The Mancusos’ evidence seems improbable when considered in connection with the dates and contents of the written instruments. However, under the view I take, it is of little importance to determine whether the facts are as stated by the respondent’s witnesses or by those of the appellants, but if it were necessary to decide this question, the weight is with the appellants. Also, if this case is to be decided upon the facts, I agree with the trial justice in his first decision that it is highly improbable that the appellants would consent to continue their liability after a change by which their grantee received $1,500 in cash and their liability was increased correspondingly. I find no evidence which supports the finding that Morris Goldblatt agreed to continue his liability after the change. Upon the first trial Nellis, agent for the mortgagee, said that he had never seen either of the appellants and that all negotiations were had with Maneuso. Upon the second he modified this slightly, stating that he first saw Maneuso and later that the appellant Morris Goldblatt called at his office. He made no statement as to the purpose of Goldblatt’s visit. In reference to the $150 payment by Maneuso he said, “ $150 for permitting the postponement to the bank mortgage. That is, the fee for Mrs. Nellis, but I guess I kept it. * * * Q. That was the fee, Mr. Nellis, for the agreement on behalf of Mrs. Nellis to subordinate her mortgage to the mortgage of the bank? A. That is the idea.” Thus it seems that the consideration which the mortgagee received for the subordinating agreement was a cash payment from Maneuso, and not a promise by the appellants to continue their liability as sureties for the payment of the mortgage. The testimony of the Mancusos, if given full credence, only indicates an interest and activity by the appellant Morris Goldblatt to further an original agreement between these witnesses and the mortgagee. Had the mortgagee testified to appellants’ consent that the obligation would continue after the *166modification, the Mancuso testimony would have been corroborative. There is no evidence to be corroborated of such an agreement.

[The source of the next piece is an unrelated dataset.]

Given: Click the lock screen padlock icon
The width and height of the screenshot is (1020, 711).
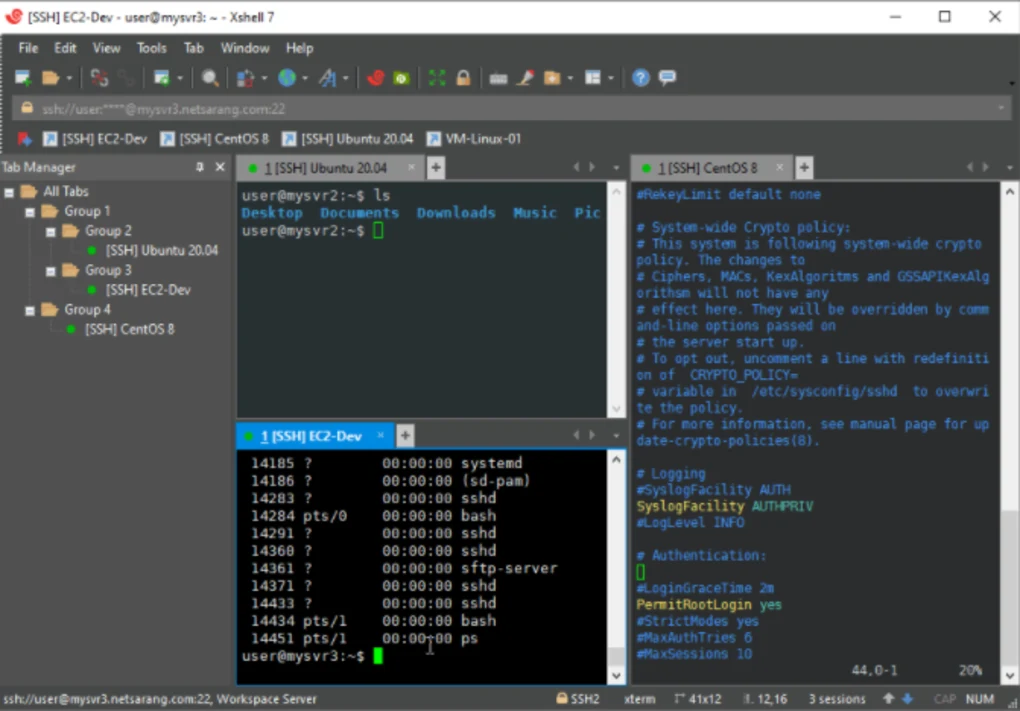Looking at the screenshot, I should pyautogui.click(x=463, y=78).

.The original liability of the Goldblatts arose under a sealed instrument, and while “ the ancient technical rule of the common law that a contract under seal cannot be varied or discharged by a parol agreement” has been modified, weakened and possibly superseded by the modern rules of procedure (Harris v. Shorall, 230 N. Y. 343, 348), enough of it should remain to make this attempt ineffective as a matter of law. There is no proof that Rebecca Goldblatt had knowledge of any of these transactions, except the conveyance to Mancuso.

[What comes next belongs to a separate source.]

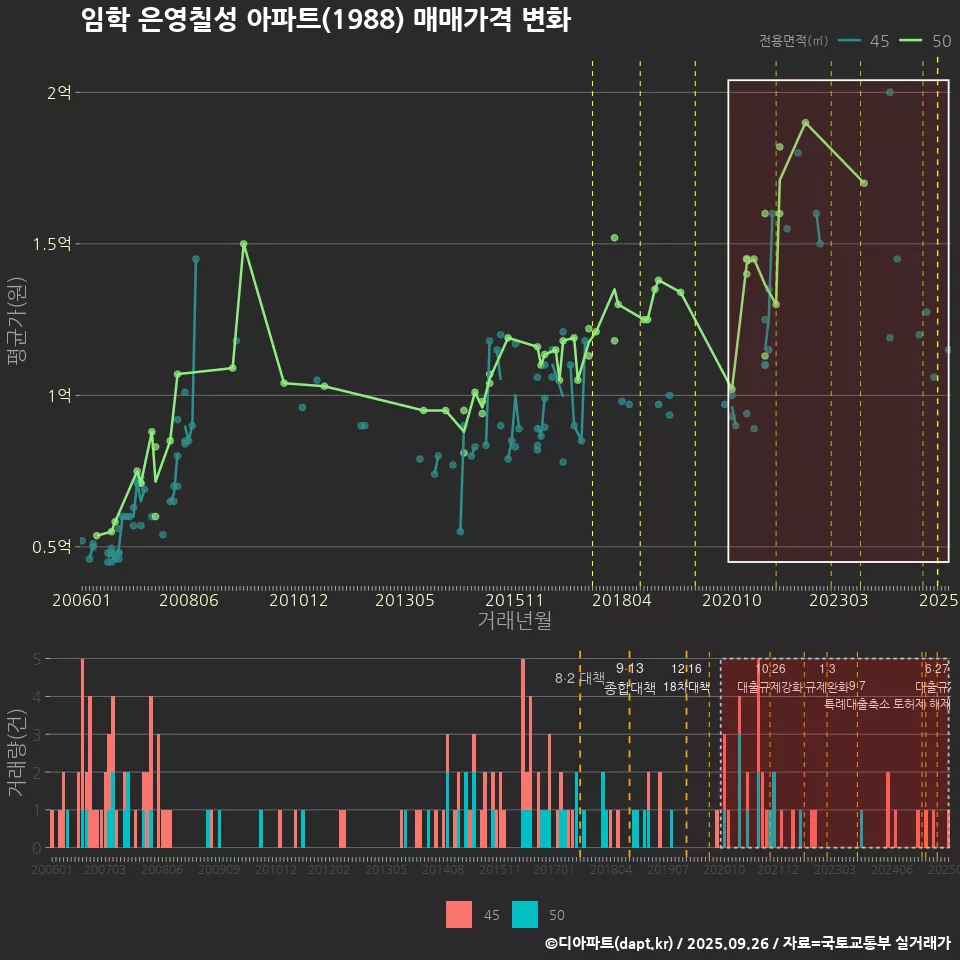The image size is (960, 960).
Task: Click the 12·16 18차대책 policy annotation
Action: coord(686,678)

The judgment should be reversed, with costs, on the law and facts, and the complaint dismissed as against these appellants, with costs.
All concur; Rhodes, J., in result.
Judgment reversed on the law and facts, with costs, and complaint .dismissed as to the appellants, with costs.
The court reverses findings of fact numbered 18, 19, 21, 23 and 27, and new findings are made as follows: That the consideration for the agreement to postpone the mortgage in suit and to make it a subsequent lien to the mortgage for $5,000 given by Mancuso to the Schenectady Savings Bank was the payment of $150 made by Mancuso to Andrew J. Nellis as agent for his wife, the then mortgagee. That such agreement to subordinate the mortgage in suit to the bank mortgage released the appellants Goldblatt from their liability as sureties.